*Reading text*:
------------------------------------------------

This piece originally appeared on Uncubed.com.


Resume 2.0


While your resume probably hasn’t changed much in the past few years, HR pros – and the bots they use – have drastically altered how they assess that seemingly simple one-sheet.


To help weed through applicants, many recruiters use filtering and parsing software that eliminates applicants who don’t match a job description. But what if you’ve used different language than the job posting, or have a whimsical resume design that doesn’t compute for these so-called resume bots?


We’ve gathered some great tech and tools to help you build a resume that will be loved by both robots and recruiters alike.


Build Your Resume


Although visual resumes were all the rage a few years ago, experts believe a straightforward design is best to get past the bots.


As Ash Hogan, Intent Media’s Director of Global Talent Acquisition, teaches in our Uncubed class The First 5 Things a Recruiter Sees on Your Resume, “Now is not the time to show your design skills. Color-on-color is hard to read and extremely distracting. If your resume gives me a headache, then I’m putting it aside for another time.”

------------------------------------------------

Continue the article on building a resume for bots and recruiters, picking up after the quoted advice from Ash Hogan.

------------------------------------------------

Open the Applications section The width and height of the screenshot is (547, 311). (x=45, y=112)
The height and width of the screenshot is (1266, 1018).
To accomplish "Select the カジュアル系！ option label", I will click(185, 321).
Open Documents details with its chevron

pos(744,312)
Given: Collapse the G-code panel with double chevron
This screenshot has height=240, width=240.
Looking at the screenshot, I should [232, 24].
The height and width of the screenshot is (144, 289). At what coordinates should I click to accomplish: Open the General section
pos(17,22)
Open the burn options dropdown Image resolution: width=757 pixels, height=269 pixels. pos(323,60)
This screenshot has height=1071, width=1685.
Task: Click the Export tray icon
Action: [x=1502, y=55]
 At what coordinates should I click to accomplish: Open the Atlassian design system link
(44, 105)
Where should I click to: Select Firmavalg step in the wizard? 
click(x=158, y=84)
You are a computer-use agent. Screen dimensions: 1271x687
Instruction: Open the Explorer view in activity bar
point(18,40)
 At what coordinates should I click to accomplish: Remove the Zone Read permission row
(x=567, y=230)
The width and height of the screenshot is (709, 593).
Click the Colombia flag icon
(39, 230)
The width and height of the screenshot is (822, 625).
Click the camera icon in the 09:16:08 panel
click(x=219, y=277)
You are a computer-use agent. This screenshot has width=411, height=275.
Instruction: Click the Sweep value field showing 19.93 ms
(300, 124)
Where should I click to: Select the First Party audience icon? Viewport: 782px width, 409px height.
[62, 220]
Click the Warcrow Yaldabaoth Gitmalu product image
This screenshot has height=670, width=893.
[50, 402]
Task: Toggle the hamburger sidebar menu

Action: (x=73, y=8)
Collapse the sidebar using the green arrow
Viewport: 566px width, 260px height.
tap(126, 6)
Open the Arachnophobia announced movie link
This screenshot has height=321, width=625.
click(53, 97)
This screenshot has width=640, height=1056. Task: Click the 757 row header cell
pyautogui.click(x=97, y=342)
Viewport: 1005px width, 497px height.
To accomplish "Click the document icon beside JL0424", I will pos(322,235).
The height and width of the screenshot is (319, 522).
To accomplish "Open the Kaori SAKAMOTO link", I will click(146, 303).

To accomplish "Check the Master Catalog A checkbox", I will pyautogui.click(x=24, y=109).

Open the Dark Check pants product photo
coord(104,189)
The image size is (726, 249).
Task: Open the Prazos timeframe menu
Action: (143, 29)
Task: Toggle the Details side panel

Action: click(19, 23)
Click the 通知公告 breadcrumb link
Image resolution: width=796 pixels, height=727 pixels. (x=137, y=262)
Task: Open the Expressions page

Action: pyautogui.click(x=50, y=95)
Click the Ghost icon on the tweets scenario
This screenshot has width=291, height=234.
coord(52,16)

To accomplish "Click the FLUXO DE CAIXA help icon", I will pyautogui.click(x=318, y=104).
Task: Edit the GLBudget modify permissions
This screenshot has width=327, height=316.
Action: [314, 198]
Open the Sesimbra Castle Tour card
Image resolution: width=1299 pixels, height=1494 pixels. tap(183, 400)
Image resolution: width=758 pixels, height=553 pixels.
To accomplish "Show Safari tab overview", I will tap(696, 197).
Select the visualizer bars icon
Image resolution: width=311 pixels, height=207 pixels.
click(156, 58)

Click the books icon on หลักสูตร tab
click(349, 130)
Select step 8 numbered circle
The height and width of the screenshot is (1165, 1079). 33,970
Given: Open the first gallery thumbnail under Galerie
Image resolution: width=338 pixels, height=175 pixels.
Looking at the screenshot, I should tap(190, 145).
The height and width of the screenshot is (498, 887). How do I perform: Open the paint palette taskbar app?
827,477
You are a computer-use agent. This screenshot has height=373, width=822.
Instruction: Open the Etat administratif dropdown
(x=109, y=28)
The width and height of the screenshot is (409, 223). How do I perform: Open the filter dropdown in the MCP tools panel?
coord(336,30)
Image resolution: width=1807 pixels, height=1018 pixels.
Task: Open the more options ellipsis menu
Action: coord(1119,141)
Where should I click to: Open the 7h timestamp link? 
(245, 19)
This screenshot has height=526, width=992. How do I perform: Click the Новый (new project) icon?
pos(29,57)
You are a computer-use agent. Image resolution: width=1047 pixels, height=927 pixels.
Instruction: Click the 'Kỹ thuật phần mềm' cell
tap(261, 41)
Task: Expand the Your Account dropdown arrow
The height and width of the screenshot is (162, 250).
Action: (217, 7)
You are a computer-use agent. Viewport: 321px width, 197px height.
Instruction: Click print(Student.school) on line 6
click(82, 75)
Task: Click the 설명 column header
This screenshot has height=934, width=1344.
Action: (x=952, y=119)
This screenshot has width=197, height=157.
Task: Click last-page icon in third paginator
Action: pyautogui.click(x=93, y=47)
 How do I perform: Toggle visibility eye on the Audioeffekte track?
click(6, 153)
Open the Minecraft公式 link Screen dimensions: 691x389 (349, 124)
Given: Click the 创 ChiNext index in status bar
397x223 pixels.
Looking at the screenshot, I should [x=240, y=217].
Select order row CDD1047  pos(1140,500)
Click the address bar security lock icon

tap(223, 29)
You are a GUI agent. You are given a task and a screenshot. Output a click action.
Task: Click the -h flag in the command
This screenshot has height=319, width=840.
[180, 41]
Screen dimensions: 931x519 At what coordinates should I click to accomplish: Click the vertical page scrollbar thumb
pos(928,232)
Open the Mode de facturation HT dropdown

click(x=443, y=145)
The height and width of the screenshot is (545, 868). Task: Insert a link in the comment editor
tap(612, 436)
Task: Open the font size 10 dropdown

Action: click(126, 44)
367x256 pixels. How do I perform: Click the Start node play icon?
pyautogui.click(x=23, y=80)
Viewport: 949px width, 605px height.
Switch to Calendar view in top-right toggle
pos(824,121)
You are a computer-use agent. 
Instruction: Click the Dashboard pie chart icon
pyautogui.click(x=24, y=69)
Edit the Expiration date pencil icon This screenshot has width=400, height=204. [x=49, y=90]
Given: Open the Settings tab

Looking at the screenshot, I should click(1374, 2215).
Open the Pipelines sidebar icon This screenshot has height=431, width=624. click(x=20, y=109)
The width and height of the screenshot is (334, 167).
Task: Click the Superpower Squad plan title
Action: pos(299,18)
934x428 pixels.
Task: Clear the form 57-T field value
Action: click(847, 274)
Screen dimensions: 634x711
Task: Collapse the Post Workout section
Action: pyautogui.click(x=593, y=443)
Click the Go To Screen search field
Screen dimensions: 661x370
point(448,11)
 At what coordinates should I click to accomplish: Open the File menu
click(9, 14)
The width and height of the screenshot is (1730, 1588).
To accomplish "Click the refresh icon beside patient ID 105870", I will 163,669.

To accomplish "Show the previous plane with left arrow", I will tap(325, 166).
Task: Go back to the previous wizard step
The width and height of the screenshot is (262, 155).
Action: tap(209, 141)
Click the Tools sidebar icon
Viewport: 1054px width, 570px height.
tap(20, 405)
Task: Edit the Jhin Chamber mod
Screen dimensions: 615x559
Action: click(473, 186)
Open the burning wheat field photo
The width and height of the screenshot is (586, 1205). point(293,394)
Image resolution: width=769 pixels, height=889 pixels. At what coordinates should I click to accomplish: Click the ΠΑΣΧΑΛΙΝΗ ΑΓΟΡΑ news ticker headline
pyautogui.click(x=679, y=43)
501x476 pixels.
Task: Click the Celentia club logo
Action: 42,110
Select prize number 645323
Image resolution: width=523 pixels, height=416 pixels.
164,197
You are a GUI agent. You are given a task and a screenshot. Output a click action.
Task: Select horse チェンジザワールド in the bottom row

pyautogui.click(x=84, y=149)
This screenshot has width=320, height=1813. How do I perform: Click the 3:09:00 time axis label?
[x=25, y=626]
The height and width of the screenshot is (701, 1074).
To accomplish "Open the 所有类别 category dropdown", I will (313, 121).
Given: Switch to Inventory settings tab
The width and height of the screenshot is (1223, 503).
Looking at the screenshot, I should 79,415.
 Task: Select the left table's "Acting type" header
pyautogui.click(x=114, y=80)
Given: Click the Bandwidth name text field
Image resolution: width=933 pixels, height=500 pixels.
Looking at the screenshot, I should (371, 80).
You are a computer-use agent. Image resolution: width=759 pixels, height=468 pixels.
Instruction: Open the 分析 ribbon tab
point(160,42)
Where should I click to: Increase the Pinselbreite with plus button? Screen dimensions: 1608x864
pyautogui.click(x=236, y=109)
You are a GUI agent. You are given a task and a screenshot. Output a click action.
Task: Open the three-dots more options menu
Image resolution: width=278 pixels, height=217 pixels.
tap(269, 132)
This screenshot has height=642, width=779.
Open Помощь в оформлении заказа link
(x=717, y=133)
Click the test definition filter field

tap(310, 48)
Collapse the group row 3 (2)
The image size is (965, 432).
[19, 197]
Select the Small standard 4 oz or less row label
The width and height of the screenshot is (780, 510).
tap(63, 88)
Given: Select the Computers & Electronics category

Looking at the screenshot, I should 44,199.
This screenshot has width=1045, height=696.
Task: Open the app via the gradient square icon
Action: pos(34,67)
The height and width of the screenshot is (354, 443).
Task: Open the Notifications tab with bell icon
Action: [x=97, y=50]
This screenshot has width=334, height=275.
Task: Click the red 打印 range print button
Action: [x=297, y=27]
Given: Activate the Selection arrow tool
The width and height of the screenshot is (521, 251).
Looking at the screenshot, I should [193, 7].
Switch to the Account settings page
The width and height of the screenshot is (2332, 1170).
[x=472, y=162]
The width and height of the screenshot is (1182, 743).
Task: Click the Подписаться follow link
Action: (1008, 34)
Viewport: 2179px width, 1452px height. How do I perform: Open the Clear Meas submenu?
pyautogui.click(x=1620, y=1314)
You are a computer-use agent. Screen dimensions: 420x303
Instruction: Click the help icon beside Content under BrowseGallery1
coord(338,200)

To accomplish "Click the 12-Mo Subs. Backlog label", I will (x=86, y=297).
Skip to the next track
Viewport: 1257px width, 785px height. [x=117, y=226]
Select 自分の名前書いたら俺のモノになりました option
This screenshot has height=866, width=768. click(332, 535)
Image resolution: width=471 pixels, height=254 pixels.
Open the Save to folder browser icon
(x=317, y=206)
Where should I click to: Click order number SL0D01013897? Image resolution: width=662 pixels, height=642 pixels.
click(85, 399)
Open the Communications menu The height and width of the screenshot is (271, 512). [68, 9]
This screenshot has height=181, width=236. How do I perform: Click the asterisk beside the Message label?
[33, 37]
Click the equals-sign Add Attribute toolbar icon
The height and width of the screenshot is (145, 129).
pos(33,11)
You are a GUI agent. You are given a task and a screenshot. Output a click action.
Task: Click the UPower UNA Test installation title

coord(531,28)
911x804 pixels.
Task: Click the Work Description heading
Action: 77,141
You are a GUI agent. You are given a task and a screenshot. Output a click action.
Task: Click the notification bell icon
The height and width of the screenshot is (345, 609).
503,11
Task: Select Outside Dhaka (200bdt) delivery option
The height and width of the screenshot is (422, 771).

------------------------------------------------

*Exercise answer*:
As its name suggests, Standard Resume is a simple web tool to create an online and offline resume. You plug in your details, and the formatting is done for you.


Of course, a resume is more than just a set of company names and dates. Resume Genius helps you figure out what to write. “Our online software generates thousands of perfectly written bullet points for you to choose from, covering all industries,” according to their site. You can also have your resume given a once over by a “Certified Resume Expert” (for a fee).


Kickresume allows you to get a little creative with the look of your resume, but the company says their designs are approved by recruiters. Kickresume is on the freemium model: basic templates are free, but for a fee they offer customization, cover letters, and grammar corrections.


 


Beat the Bots


 


Now that you’ve gotten the structure of your resume down, you should fine tune and optimize it. “We have researched the top systems used by thousands of companies, and built our algorithm based on the common patterns among them,” announcesJobscan’s website. To find out if your resume matches what the HR team is looking for, paste your resume and the job description side-by-side; Jobscan will let you know what keywords you’re missing.


You’ve heard it before: You should change your resume for each job you’re applying for. Resunate allows you to build your resume with a specific job listing (and its keyword hunting bots) in mind. Here you copy and paste the resume and job description, and your resume is given a score based on how well your resume matches the job the employer is trying to fill. Change your resume and watch your score go up.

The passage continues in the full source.